Esse reconhecimento não vem sem esforço. Maiara se dedicou muito aos estudos. Formou-se tecnóloga em agronegócio, fez especialização em cooperativismo de crédito e ainda um MBA em agronegócio. Tudo isso sem deixar de acompanhar a produção da família e ainda se dedicar aos filhos, Lara, seis anos, e Benhur, sete meses. A capacidade feminina de se organizar e persistir foi fundamental para encorajá-la a tomar a frente das decisões na propriedade familiar e participar ativamente da cooperativa, creditando-se como uma liderança local:
— Não faria nada sem a minha família, mas é importante termos firmeza e mostrar que temos capacidade e conseguimos. As mulheres estão mais valorizadas, mas isso ainda tem de crescer.
Protagonista das decisões
No sul do Estado, a Cooperativa de Agricultores Sul Ecológica, que reúne produtores de hortifrútis orgânicos de Pelotas e outros municípios da região, vem demonstrando o papel das mulheres na expansão do plantio sem agrotóxicos e do cooperativismo. Pelo menos este é um dos desafios que Marigaiane de Medeiros, 32 anos, presidente da cooperativa em segundo mandato, tem tomado para si na condução dos trabalhos. Na maioria dos casos, ressalta, são as mulheres que estão no cuidado direto das hortas orgânicas. No entanto, ainda é tímida a presença delas nos espaços de decisão.
— Não se faz agroecologia sem as mulheres. Vêm delas o cuidado, o proteger. São elas que geralmente levam para casa a importância de se produzir e consumir algo mais saudável. Mas, na hora das decisões, das representações nos espaços políticos, quem assume é o homem. É um desafio diário vencer isso — diz Marigaiane.
O cooperativismo, avalia a presidente, tem sido um caminho mais aberto às mulheres no campo, garantindo renda e independência financeira. Ainda há muito a se percorrer para chegar a uma condição de igualdade com os homens do campo, mas Marigaiane aposta num futuro promissor que colocará a participação feminina no patamar que merece:
— Quando a mulher começa a se inserir nos processos de decisão, ela deixa de ser uma simples personagem e passa a ser protagonista da própria história.
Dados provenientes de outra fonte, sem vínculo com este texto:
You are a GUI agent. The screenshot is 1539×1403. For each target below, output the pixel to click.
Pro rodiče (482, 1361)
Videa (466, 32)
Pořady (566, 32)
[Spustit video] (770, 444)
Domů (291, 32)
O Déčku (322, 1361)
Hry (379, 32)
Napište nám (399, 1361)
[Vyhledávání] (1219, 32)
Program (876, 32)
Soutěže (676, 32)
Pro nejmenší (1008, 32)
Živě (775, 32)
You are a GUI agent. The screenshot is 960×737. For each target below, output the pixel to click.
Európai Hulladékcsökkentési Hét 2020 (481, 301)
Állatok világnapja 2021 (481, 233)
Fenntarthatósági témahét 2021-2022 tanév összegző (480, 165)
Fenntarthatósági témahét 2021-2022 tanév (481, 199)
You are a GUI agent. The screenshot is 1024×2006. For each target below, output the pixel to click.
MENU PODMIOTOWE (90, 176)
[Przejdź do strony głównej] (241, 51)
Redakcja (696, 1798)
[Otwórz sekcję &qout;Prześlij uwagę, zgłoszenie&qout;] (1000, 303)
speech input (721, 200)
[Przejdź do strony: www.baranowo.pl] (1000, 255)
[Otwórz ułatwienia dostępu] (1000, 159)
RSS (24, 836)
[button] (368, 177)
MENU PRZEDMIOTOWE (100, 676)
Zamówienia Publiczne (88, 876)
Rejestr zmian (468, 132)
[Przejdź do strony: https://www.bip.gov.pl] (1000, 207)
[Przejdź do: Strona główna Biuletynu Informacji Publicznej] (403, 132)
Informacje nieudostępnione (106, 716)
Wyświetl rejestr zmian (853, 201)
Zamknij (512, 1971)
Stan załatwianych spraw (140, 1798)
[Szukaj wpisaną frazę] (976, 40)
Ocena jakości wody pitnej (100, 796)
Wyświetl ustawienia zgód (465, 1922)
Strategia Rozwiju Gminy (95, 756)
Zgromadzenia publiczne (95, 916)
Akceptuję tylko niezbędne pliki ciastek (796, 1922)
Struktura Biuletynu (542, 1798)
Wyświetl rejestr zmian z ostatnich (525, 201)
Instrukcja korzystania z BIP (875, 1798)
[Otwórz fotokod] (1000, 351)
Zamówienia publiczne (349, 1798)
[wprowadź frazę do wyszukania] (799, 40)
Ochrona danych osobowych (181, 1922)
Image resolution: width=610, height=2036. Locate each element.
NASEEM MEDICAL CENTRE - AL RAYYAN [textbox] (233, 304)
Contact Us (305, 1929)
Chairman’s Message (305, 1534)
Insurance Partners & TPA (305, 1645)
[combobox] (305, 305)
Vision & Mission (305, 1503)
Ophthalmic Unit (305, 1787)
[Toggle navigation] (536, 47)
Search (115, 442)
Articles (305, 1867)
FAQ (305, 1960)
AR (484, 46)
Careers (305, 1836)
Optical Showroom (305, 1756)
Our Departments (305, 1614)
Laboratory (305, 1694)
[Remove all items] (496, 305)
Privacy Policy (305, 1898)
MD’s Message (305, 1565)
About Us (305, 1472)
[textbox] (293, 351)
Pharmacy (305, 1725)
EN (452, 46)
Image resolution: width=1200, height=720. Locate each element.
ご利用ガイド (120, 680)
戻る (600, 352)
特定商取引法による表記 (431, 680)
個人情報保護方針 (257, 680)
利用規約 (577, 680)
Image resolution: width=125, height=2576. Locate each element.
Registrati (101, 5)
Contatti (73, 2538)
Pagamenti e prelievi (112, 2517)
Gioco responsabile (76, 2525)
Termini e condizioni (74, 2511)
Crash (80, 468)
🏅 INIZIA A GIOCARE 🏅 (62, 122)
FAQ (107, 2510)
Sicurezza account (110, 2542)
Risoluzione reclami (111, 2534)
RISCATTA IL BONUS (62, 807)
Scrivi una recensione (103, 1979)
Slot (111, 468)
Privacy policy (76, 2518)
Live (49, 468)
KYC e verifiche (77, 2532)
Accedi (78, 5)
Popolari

Cooperativismo na veia, todos os dias
A família de Micheli Bresolin Jacoby, 32 anos, vive do cultivo de banana orgânica, alguns hortifrutis e cítricos que mantém numa pequena propriedade no interior de Três Forquilhas, no Litoral Norte. Entre os jovens da região, prevalece a busca por formação vislumbrando uma vida fora da cidade. Com Micheli, não foi diferente. Formou-se em Matemática e Gestão Comercial e foi atuar no comércio de Osório, município a pouco mais de 50 quilômetros dali.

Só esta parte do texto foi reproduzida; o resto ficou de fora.